Attached to the northern flank of the cathedral we find a second portico. This portico is much longer and consists of eleven arches supported by twelve columns. It was built between 1547 and 1569 on the orders of cardinal Alessandro Farnese (1520-1589). He was a son of Pier Luigi Farnese, the first Duke of Parma and Piacenza, and a grandson of Pope Paulus III (1534-1549), who was also called Alessandro Farnese. In 1536 the Pope appointed fifteen-year-old Alessandro archbishop of Monreale, an office he would hold until 1573. The portico was designed by the obscure architect Biagio Timpanella and built by the much more famous Giovanni Domenico Gagini (1503-1560) and his half-brothers Fazio Gagini (1520-1567) and Vincenzo Gagini (1527-1595). The men were scions of a family of sculptors that was originally from Bissone in present-day Switzerland. Inside the portico visitors will find the box office where they can buy tickets for the complex.

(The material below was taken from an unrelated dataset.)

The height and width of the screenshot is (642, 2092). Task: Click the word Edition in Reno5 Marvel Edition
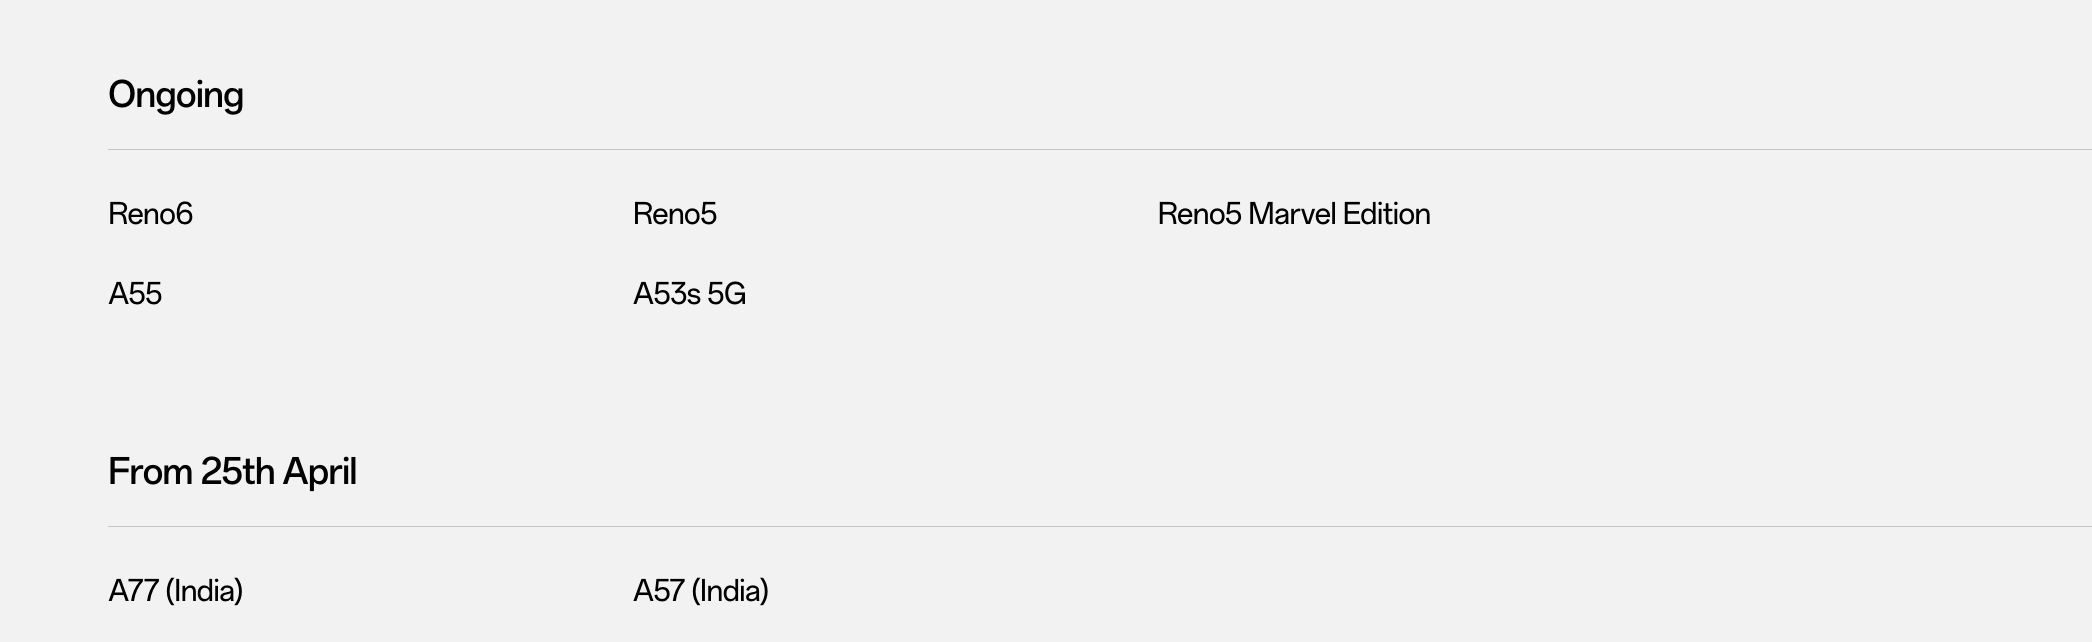tap(1387, 214)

Doors of Barisano da Trani.

After buying tickets, visitors can enter the cathedral through a side entrance. It has beautiful bronze doors, which many visitors sadly ignore. The doors are the work of Barisano da Trani (Barisanus of Trani) and they are slightly younger[3] than the doors of Bonanno Pisano. Barisano was from a town in Apulia, Southern Italy, which was also part of the kingdom of Sicily. Until 1130 Sicily had merely been a county, of which the Count was formally a vassal of the Duke of Apulia and Calabria (who was himself a vassal of the Pope in Rome). But in 1127-1128 Great Count Roger II of Sicily had annexed the territories of his late cousin William of Apulia. His claims to these territories were ultimately acknowledged by Pope Honorius II (1124-1130), and in 1130 Roger II received a royal crown thanks to the help of Antipope Anacletus II (1130-1138). In the latter year Roger finally became King of Sicily, with Sicily comprising not just the island, but also much of Southern Italy. Trani, Barisano’s hometown, was therefore part of Roger’s kingdom and that of his grandson William II. For the cathedral of the latter he made bronze doors that feature 28 religious scenes.

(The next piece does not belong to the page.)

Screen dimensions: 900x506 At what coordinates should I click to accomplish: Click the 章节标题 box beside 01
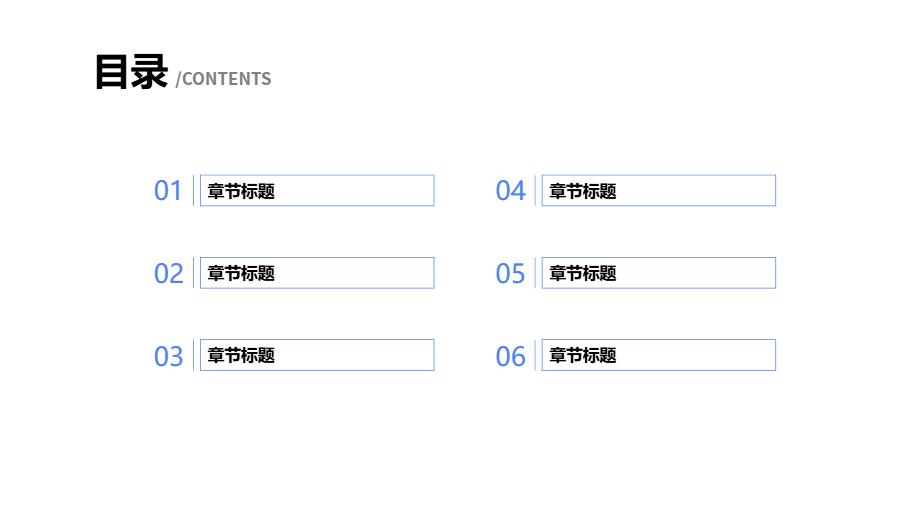(x=317, y=191)
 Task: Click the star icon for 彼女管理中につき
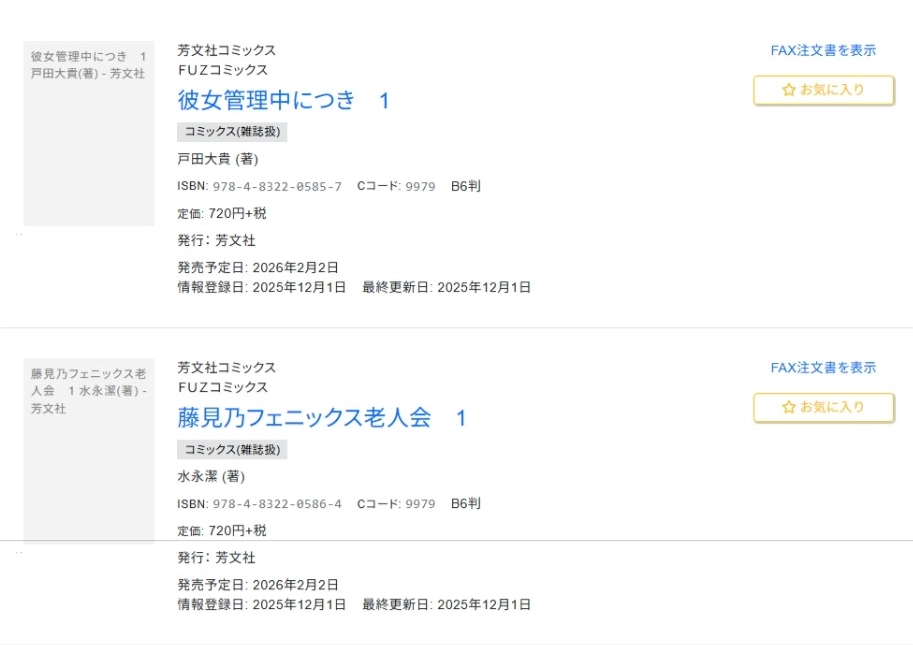tap(789, 90)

In the Via Arcivescovado behind the cathedral one can take a look at the mighty apses of the building (see the image above). These apses have retained their Norman-Sicilian appearance, and it is hard to deny the Arabic influences in the beautiful decorations. Limestone and lava stone were both used for the construction of the rear of the cathedral. The southern flank of the cathedral can only be seen from the cloister.

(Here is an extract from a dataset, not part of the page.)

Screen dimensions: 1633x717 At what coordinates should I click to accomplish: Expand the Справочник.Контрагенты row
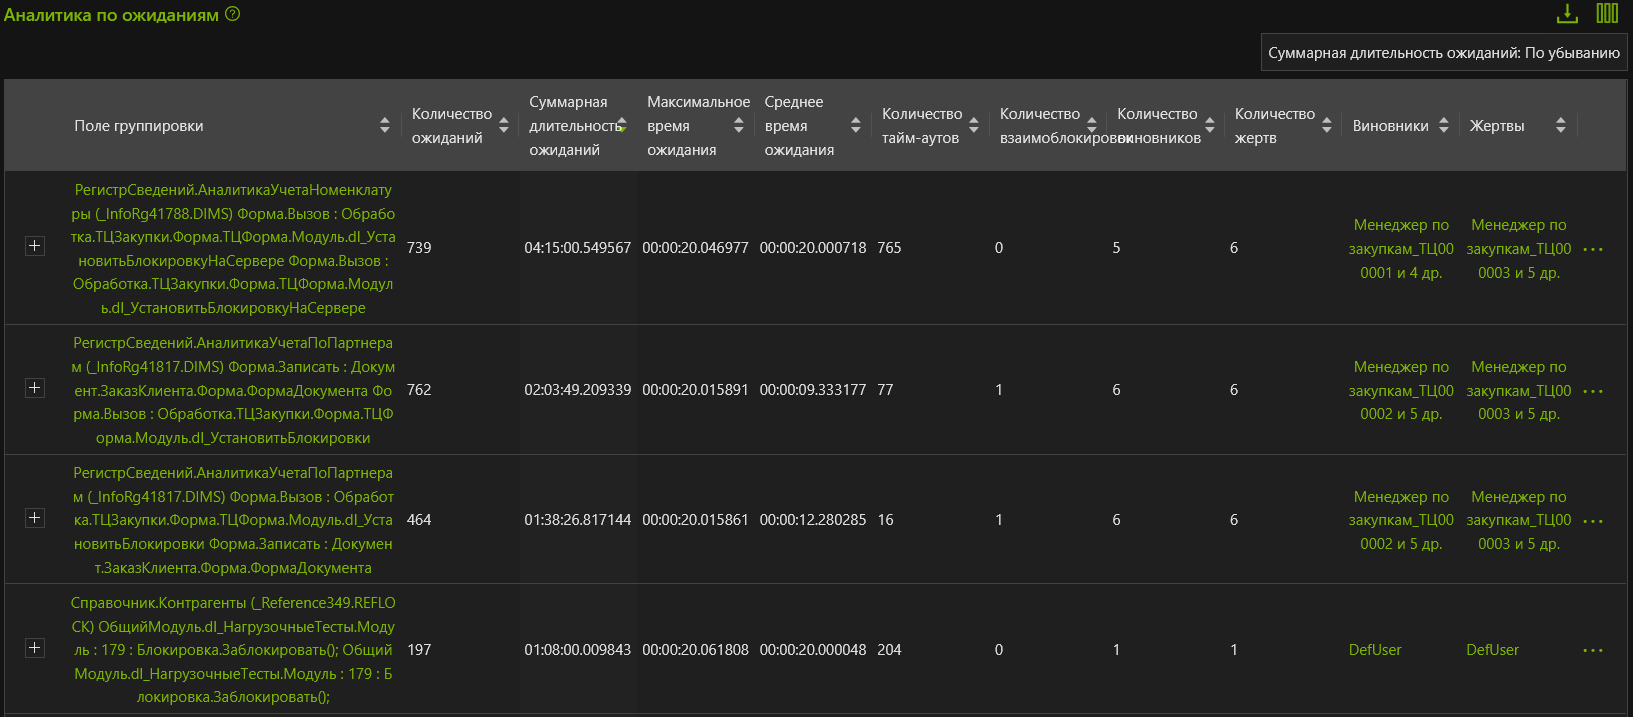tap(35, 648)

South side of the cathedral and cloister.

Sources

  • Capitool travel guide Sicily (2019), p. 80-81;
  • John Julius Norwich, Sicily, chapter 4;
  • John Julius Norwich, The Kingdom in the Sun, p. 313-317;
  • Lisa Sciortino, Monreale. The cathedral, the mosaics, the cloister, p. 12-25.

Notes

[1] “Nuova” (new), because it was pretended that the cathedral was a continuation of the originally Greek chapel of Hagia Kyriake, the chapel where the king had rested. Hagia Kyriake had reportedly been the official seat of the Greek metropolitan during the Arabic occupation of Palermo (831-1072). See John Julius Norwich, The Kingdom in the Sun, p. 315.

[2] See for instance Lisa Sciortino, Monreale. The cathedral, the mosaics, the cloister, p. 12.

[3] According to Lisa Sciortino, Monreale. The cathedral, the mosaics, the cloister, p. 19. However, Capitool travel guide Sicily (2019), p. 80 and John Julius Norwich, The Kingdom in the Sun, p. 317 state that the doors are slightly older than those of Bonanno and date from 1179. The year 1179 probably refers to the doors of the Duomo of Ravello, also by Barisano da Trani.